New prescription for TV's 'House': A dose of reality
I had surgery not long ago, and the actual surgery itself didn’t take a fraction as much time as all the insurance wrangling and worrying did.
At one point, when I was trying to negotiate the massive gap between what the out-of-network anesthesiologists charge and what my insurance would pay, I finally said that I’d just bite down on a wooden spoon during the surgery –- and I’d bring my own spoon, so I wouldn't get charged for that, too.
Whatever the doctor thought, I figured I couldn’t get the surgery until I’d figured out how much I’d have to pay, and whether I could afford it –- or whether I should just wait until things got so bad I’d just check into the emergency room, and they’d have to pay for it.
But all of it gave me an idea.
"House" is a rare TV show I’ve watched with pleasure, in part because there’s the splendid Hugh Laurie, and in larger part because it’s so much like my beloved Sherlock Holmes: House/Holmes, aided or on occasion challenged by Wilson/Watson, solves the most mystifying conundrums in the world of medicine/crime.
But the series is starting to get a wee bit stale, and I think I know how to fix it, and fix it in a way that will illuminate the problems of our present healthcare system, too.
Every show involves massive amounts of medical diagnostics and treatment –- MRIs galore, CAT scans, arcane tests I’ve never heard of, as the patient lies expensively tethered to monitors and tubes for weeks at a time.
And I don’t think I’ve ever heard any test the doctors have ordered not being done because of how much it costs.
TV isn’t supposed to be realistic, but even a good drama could use a little more drama. So here’s my idea: a new addition to the regular cast. The head guy in the hospital's insurance office.
What insurance policy would pay for all that treatment and hospital time? What hospital could pick up the tab for all of that platinum care? When the opponents of healthcare reform moan about "rationed care," all I can say is that it’s already rationed: I have a lifetime dollar-figure cap. When I hit that, they unplug me and roll me out the door, unless I can pay the tab myself.
So if "House" is going to treat us to real diseases and diagnoses, it ought to show us some real insurance controversies. The cast-member naysayer and House could mix it up, fight over that third MRI in a week, come to blows, make up over beers -– all about deductibles and out-of-network coverage. And you’re welcome, Fox TV –- you can send the check to me right here.
[While I have the attention of the health-minded, I’d like to quibble with the Centers for Disease Control and Prevention websites exhorting the potentially flu-stricken to "cough or sneeze into your elbow." This, as the good doctors know, is physiologically all but impossible. In a world where eardrops have to come with instructions to users to put the drops in the ear, better they should be telling people to sneeze or cough into the crook of the arm. And, yes, that either arm will do.]

__GOAL OF THE EXERCISE__
Reproduce word for word the portion of the column on a television medical drama and health insurance starting at "But the series" and ending at "much it costs.".

__DATA FOR REVIEW__
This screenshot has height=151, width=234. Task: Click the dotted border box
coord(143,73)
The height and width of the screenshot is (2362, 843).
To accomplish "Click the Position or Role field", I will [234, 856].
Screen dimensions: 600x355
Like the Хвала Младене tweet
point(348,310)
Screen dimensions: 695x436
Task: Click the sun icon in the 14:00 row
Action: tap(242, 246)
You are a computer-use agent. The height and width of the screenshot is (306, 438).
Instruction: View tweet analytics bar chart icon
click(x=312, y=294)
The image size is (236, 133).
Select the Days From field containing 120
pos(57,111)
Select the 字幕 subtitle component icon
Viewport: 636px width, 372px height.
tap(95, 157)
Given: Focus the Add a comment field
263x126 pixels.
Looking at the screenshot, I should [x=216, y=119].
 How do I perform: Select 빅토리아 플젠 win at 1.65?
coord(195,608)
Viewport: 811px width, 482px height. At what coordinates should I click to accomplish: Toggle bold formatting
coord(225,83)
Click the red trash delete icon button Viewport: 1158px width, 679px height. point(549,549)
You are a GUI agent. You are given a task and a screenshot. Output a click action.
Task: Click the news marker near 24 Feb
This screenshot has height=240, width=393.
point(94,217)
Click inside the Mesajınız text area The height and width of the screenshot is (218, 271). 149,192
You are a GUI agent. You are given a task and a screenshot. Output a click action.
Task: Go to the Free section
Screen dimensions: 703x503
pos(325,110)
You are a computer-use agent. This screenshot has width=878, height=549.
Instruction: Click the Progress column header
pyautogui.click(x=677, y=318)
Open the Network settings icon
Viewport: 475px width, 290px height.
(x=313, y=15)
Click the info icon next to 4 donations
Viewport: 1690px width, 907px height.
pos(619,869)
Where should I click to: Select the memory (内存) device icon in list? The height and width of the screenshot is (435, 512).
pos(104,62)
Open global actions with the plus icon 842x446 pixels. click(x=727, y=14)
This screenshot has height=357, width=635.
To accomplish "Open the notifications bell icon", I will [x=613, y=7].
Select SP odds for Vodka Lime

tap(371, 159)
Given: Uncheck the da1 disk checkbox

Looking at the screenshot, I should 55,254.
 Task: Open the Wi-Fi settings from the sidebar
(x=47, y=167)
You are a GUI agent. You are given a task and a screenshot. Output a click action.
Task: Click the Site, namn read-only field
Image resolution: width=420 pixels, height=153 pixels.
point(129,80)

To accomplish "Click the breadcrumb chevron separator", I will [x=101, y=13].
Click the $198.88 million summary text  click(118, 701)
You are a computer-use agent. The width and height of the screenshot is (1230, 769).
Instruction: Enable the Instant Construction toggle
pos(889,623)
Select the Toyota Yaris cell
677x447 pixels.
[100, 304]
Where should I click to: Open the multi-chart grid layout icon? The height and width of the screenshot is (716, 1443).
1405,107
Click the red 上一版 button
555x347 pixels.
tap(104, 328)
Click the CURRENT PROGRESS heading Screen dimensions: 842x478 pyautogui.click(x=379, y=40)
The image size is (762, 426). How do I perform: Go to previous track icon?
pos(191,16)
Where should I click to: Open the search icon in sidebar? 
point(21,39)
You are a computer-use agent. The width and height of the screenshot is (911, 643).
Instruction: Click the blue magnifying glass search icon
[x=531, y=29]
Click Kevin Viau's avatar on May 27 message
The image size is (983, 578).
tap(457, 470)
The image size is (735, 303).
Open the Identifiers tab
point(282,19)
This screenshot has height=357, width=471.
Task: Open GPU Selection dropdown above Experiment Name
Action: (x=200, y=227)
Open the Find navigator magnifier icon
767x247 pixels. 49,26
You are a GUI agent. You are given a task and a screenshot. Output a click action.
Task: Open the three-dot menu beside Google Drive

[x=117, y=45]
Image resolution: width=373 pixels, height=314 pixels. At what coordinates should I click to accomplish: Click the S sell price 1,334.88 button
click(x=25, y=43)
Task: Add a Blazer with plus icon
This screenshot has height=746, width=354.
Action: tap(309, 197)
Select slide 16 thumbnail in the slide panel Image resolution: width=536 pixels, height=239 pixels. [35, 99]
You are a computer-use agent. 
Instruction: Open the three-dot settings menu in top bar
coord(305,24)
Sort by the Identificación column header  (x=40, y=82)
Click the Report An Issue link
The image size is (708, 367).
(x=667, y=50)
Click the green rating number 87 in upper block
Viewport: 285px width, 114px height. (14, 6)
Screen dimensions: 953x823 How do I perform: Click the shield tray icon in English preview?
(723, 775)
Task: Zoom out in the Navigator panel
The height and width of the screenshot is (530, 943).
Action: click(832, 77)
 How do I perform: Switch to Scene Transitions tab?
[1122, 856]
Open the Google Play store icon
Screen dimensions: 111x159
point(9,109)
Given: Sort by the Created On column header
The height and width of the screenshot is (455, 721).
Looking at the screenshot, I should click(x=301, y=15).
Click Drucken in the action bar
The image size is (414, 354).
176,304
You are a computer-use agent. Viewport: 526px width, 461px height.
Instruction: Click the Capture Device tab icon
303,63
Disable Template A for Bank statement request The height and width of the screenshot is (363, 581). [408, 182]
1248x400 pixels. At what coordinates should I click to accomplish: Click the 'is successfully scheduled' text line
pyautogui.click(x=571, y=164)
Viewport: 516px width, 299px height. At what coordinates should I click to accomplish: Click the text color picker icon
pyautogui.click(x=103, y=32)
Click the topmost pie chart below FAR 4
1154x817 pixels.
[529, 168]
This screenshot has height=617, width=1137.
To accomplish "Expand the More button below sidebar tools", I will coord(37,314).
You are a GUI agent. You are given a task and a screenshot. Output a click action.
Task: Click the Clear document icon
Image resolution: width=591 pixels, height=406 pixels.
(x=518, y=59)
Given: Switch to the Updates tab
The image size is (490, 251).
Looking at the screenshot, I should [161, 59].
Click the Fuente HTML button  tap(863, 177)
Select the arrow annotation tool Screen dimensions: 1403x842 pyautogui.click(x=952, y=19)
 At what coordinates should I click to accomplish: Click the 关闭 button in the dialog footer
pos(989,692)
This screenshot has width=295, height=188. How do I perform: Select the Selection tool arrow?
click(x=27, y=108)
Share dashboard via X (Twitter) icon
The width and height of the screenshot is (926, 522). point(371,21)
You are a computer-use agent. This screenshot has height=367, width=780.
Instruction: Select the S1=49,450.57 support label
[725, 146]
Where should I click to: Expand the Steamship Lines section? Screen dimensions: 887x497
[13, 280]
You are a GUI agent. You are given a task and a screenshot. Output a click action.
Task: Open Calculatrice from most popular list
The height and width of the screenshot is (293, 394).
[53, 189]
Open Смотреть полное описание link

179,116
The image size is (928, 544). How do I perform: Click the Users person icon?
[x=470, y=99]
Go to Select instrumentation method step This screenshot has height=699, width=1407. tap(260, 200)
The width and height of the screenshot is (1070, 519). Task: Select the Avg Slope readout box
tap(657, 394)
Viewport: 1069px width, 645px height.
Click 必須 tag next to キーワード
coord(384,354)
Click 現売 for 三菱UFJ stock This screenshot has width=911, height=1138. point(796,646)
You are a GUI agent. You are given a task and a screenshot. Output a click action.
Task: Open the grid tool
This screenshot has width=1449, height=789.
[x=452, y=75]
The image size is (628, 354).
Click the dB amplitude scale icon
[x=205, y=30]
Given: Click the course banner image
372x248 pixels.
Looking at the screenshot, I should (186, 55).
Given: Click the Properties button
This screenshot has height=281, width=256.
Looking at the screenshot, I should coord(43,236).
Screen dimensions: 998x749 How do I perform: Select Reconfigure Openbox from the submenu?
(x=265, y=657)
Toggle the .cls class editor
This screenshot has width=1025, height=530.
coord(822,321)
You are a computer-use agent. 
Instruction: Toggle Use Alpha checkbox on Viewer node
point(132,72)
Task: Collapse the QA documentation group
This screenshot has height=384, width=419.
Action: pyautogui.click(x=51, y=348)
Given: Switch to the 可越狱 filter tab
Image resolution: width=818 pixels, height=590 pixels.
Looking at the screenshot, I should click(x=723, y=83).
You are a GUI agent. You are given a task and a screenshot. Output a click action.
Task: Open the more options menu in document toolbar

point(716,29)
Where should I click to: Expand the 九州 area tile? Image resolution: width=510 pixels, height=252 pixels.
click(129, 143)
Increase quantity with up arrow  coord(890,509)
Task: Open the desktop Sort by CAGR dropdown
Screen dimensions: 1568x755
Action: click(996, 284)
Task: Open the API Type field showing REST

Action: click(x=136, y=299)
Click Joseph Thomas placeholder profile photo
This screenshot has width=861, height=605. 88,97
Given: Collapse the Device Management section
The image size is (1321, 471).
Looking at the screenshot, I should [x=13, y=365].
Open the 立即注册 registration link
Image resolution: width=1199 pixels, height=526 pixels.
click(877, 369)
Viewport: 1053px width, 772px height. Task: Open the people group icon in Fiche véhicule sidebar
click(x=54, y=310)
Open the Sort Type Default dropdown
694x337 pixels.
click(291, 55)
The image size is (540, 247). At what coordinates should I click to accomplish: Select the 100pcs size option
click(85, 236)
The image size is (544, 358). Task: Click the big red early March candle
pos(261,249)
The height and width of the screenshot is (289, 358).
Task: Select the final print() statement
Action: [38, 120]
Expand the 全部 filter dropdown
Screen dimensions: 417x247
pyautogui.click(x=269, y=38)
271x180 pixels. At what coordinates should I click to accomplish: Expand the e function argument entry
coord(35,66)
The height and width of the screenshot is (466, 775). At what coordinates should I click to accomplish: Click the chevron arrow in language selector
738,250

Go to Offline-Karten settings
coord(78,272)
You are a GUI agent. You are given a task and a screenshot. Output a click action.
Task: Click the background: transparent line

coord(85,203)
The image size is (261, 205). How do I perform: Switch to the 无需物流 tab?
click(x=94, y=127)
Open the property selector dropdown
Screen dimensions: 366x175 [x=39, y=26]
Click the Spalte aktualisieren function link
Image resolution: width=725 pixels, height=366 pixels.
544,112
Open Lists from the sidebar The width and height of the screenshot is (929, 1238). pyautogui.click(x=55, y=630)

__RESULT OF THE EXERCISE__
But the series is starting to get a wee bit stale, and I think I know how to fix it, and fix it in a way that will illuminate the problems of our present healthcare system, too.
Every show involves massive amounts of medical diagnostics and treatment –- MRIs galore, CAT scans, arcane tests I’ve never heard of, as the patient lies expensively tethered to monitors and tubes for weeks at a time.
And I don’t think I’ve ever heard any test the doctors have ordered not being done because of how much it costs.